Cuitan sebanyak itu berisi sumpah serapah dan kekesalan netizen, warganet di dunia maya atas kerja DPR yang dinilai mengabaikan putusan Mahkamah Konstitusi (MK) soal ambang batas dan usia calon kepala daerah.

Aliansi Badan Eksekutif Mahasiswa Seluruh Indonesia (BEM SI) Kerakyatan mengajak 350 kampus di 14 wilayah untuk melakukan aksi demonstrasi di depan gedung legislatif di daerah masing-masing pada Kamis, 22 Agustus 2024, pukul 09.00. 

Demonstrasi ini dilakuan untuk menentang hasil rapat panitia kerja Undang-Undang Pilkada dan Badan Legislasi DPR yang membatalkan keputusan Mahkamah Konstitusi.

“Tidak sekali, dua kali, Jokowi beserta kroni-kroninya membangkangi konstitusi, membajak legislasi, mengkhianati amanat reformasi terhadap demokrasi,” kata Koordinator Pusat Satria Naufal, di depan Gedung DPR, Jakarta Pusat, Rabu malam 21 Agustus 2024.

Dalam aksi demo kamis kemarin, Presiden Badan Eksekutif Mahasiswa (BEM) Universitas Indonesia (UI) Verrel Uziel, ia mengaku berdemo untuk mendesak DPR menghentikan pengesahan revisi UU Pilkada.

“Target kami adalah bagaimana revisi Undang-Undang Pilkada dibatalkan sepenuhnya tidak ada pembahasa lanjutan. Tidak ada embel-embel apapun itu, kami ingin dibatalkan sepenuhnya. Dan semua pihak yang ada menghormati putusan MK,” tegasnya. Saat ditanya wartawan sampai jam berapa akan bertahan, dengan tegas ia mengatakan, “Sampai menang.”

Tidak hanya mahasiswa, pelajar SMK juga turut serta dalam aksi demonstrasi menolak pengesahan revisi UU Pilkada di DPR RI. Sekelompok pelajar melemparkan botol minuman serta sampah ke dalam gedung, tepat di depan Gerbang Pancasila.

Beberapa di antara mereka juga berteriak kepada petugas kepolisian yang berjaga di dalam. Mereka beberapa kali mencoba merusak gerbang besi dengan melemparkan benda-benda keras.

Namun, para pelajar tidak mengetahui banyak tentang tujuan demonstrasi. “Kami sih ikut-ikutan aja bang. Demo Jokowi kan? Anaknya nyalon,” ujar AF, 16 tahun, dari Jakarta Selatan.

AF mengaku baru kali ini ikut demonstrasi. “Tadi dijelasin juga di sekolah soal situasi politik oleh guru,” ucapnya. Senada diutarakan RD, 16 tahun. Ia mengaku seru-seruan saja datang ikut aksi. Bahkan ia dan AF tidak tahu jadwal demonstrasi. “Yang penting bantu-bantu abang-abang mahasiswa,” paparnya.

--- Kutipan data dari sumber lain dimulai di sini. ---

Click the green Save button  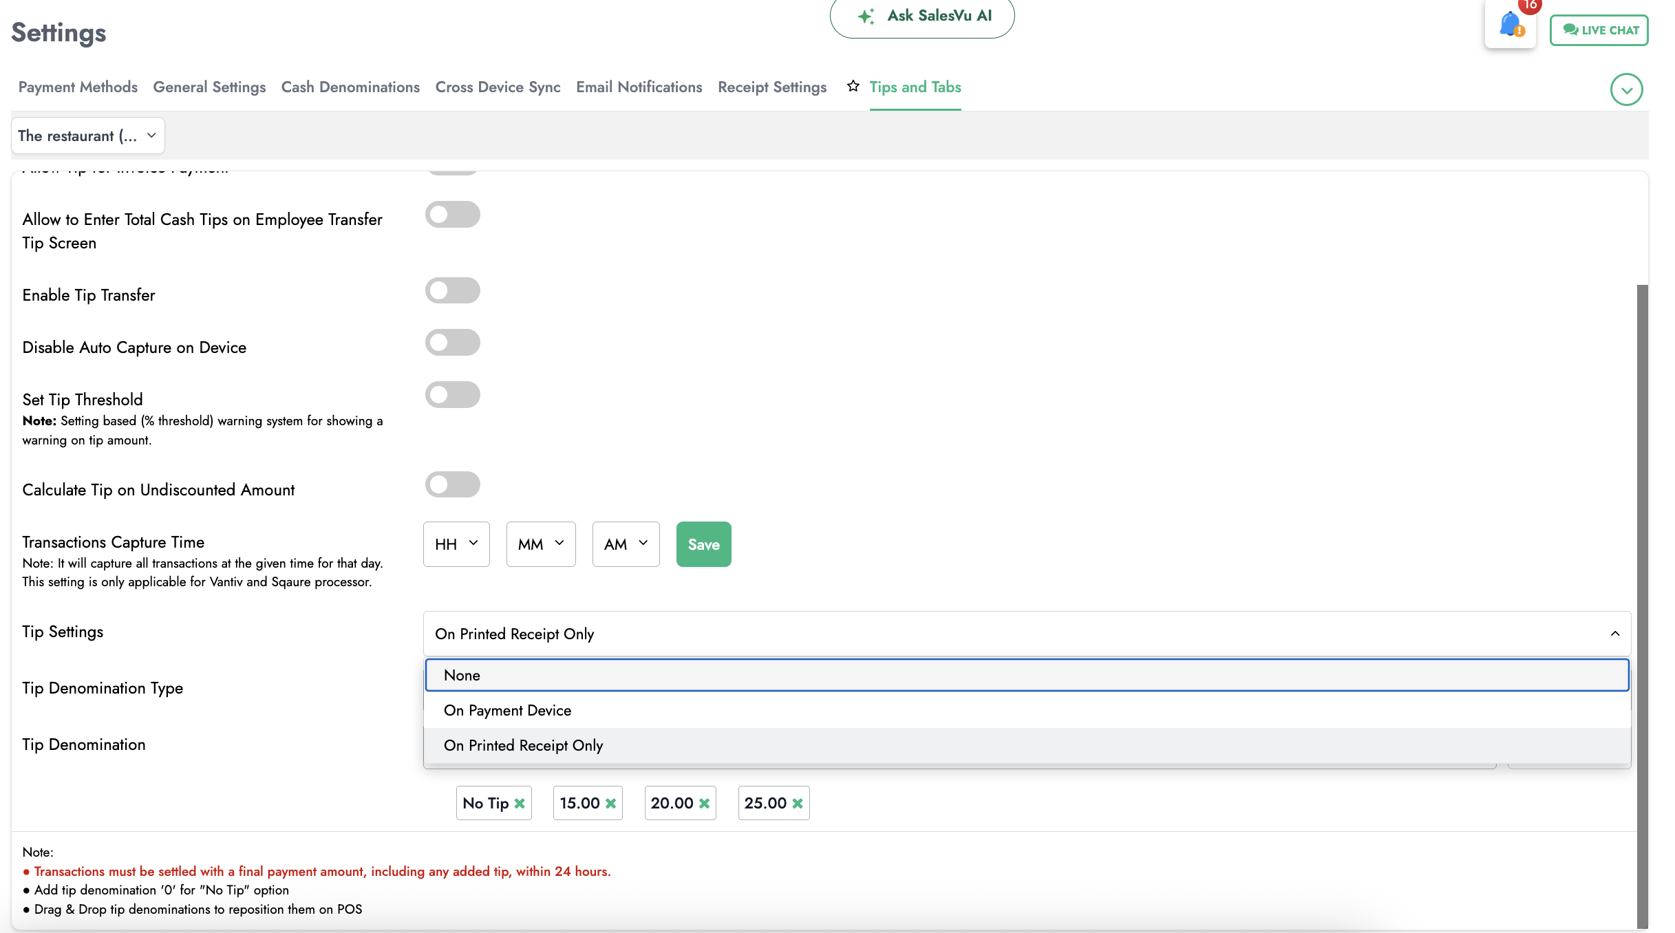coord(703,544)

Para penggemar K-Pop di media sosial sebagian besar dari Gen Z, sering menunjukkan solidaritas tidak hanya dalam membahas artis idola mereka tetapi juga dalam isu-isu terkait demokrasi, kebebasan, dan kemanusiaan. 

Hal ini menantang pandangan negatif yang sering ditujukan kepada penggemar K-Pop. Mereka juga menunjukkan aksinya seperti menaikkan hashtag. Isu Peringatan Darurat ini bahkan sudah sampai media internasional, hingga artis luar seperti Jae Park turut speak up terkait hal ini di akun X-nya. 

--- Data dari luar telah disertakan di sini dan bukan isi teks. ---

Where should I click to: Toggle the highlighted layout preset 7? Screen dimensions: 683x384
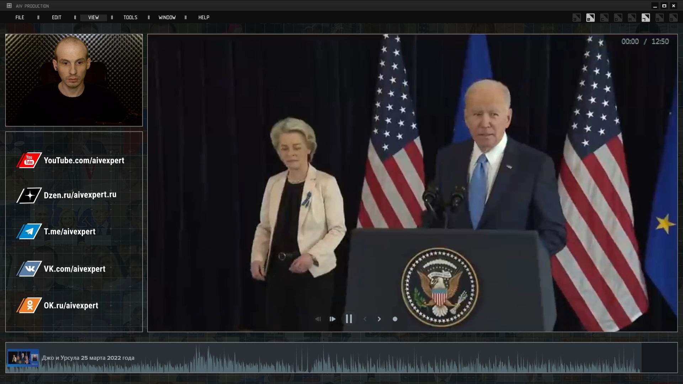tap(646, 18)
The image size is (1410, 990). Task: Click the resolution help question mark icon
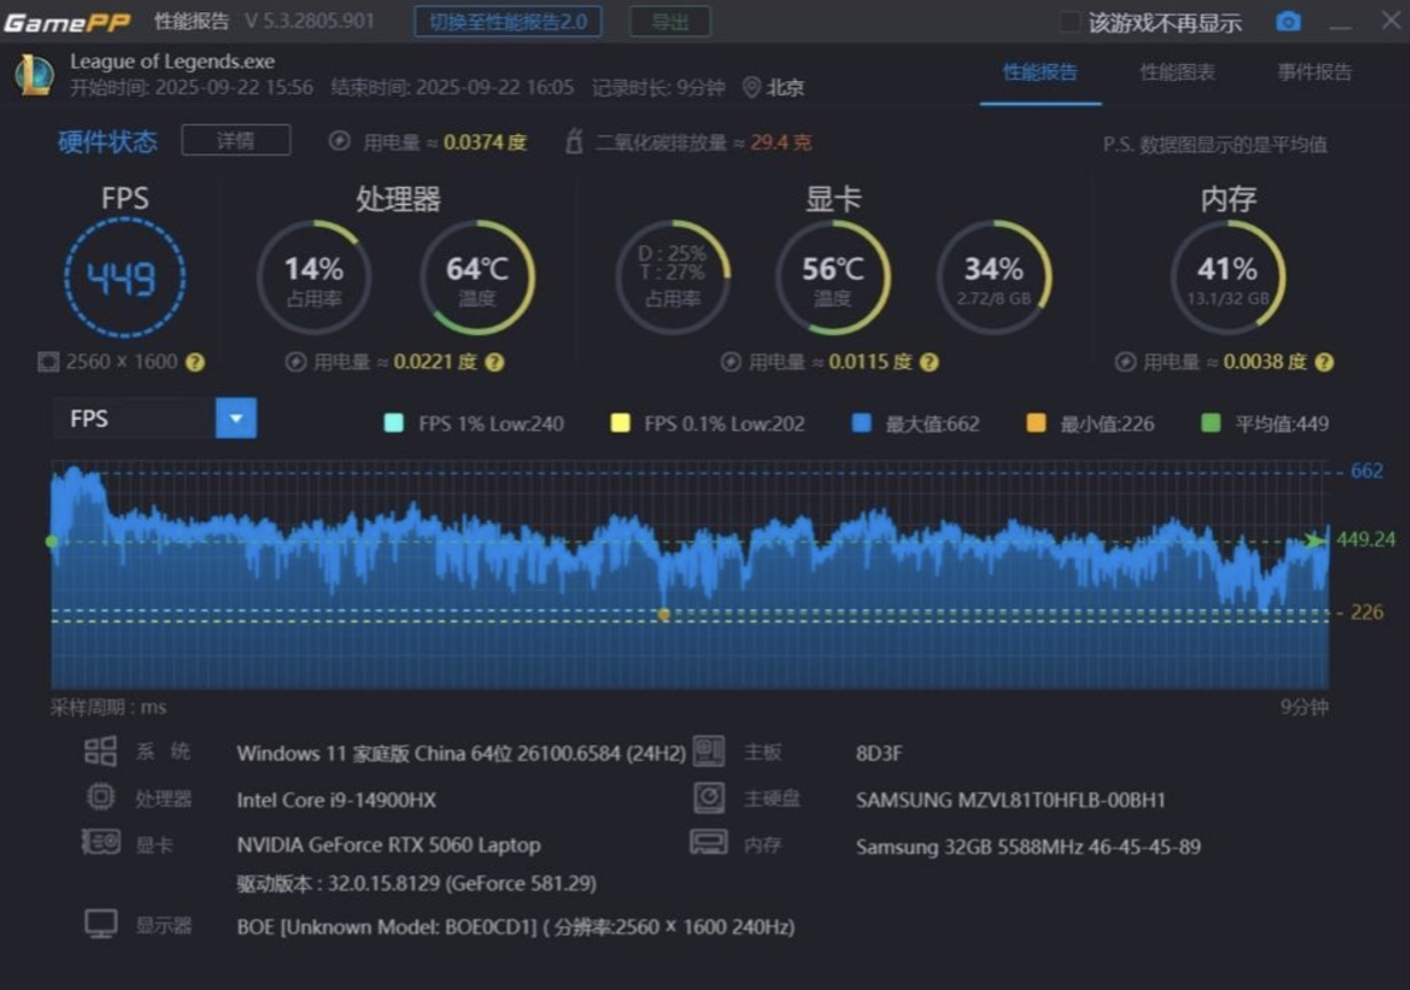[x=195, y=362]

Para netizen khususnya Gen Z turut meramaikan hashtag #KawalPutusanMK #TolakPilkadaAkal2an #TolakPolitikDinasti #BauKetekOligarki. Bahkan mereka saling membantu menaikkan hashtag untuk mengembalikan sandera atau orang-orang yang diculik saat aksi demo. Hashtag KEMBALIKAN TEMAN-TEMAN KAMI sudah ada 79,1 ribuan menjadi trending topic.

Ini menjadi bukti bahwa Gen Z Indonesia bukan lemah maupun pemalas. Mereka memiliki semangat dan solidaritas yang tinggi. Dilansir dari Aiesec, Gen Z sangat menyukai kebebasa, entah kebebasan berpendapat, kebebasan berkreasi, kebebasan berekspresi, dan kebebasan-kebebasan lainnya.

Gen Z juga menyukai keberagaman, baik ras maupun agama. Mereka lebih terbuka terhadap perbedaan dan memiliki tingkat toleransi yang tinggi. Hal ini juga dipengaruhi oleh media sosial, yang memungkinkan mereka melihat berbagai orang dari seluruh dunia. Karena itu, Gen Z lebih mampu menghargai perbedaan dan menerima keberagaman.

Gen Z memiliki power untuk mempengaruhi orang lain melalui sosial media dengan tujuan agar suara anak muda didengarkan.  Generasi yang dianggap paling individualis dan egois dibandingkan dengan generasi sebelumnya, ternyata Gen Z mampu mengorganisir diri dan memobilisasi aksi.